━━━ GIVEN RECORDS
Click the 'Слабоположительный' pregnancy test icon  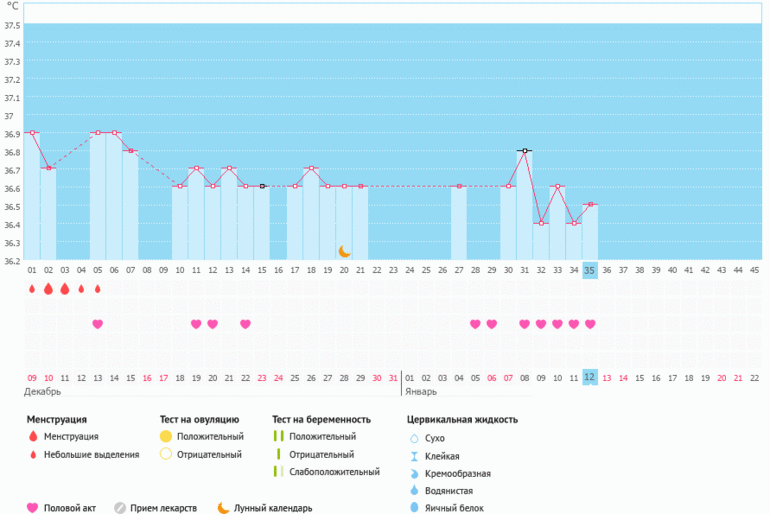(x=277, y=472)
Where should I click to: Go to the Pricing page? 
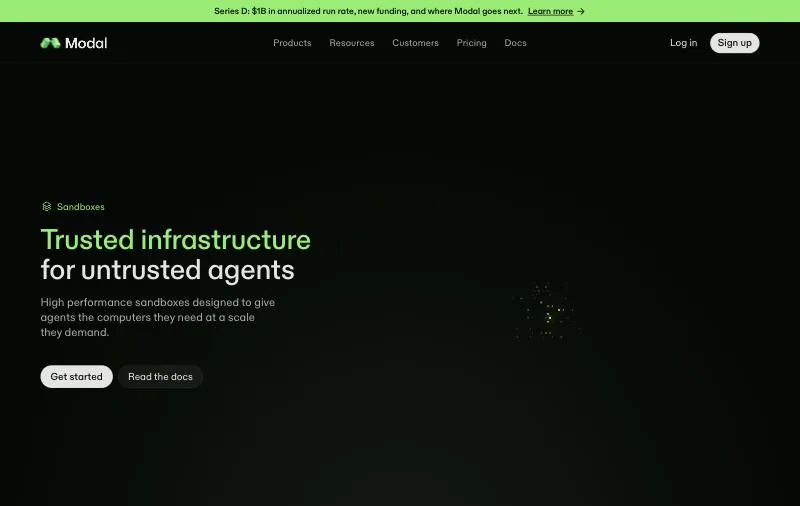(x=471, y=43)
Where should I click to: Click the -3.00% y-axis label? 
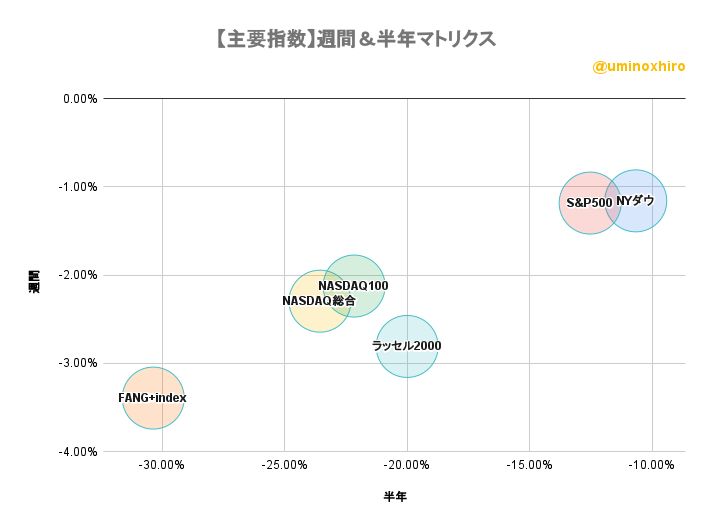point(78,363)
━━━━━━
§ **INSTRUCTIONS TO FOLLOW**: Which lines in the entries above contain the string "Where"? Extract each of those lines in full.

§ **COMPLETE RESPONSE**:
Where should I click to: Go to the Pricing page? 
Where should I click to: Click the -3.00% y-axis label? 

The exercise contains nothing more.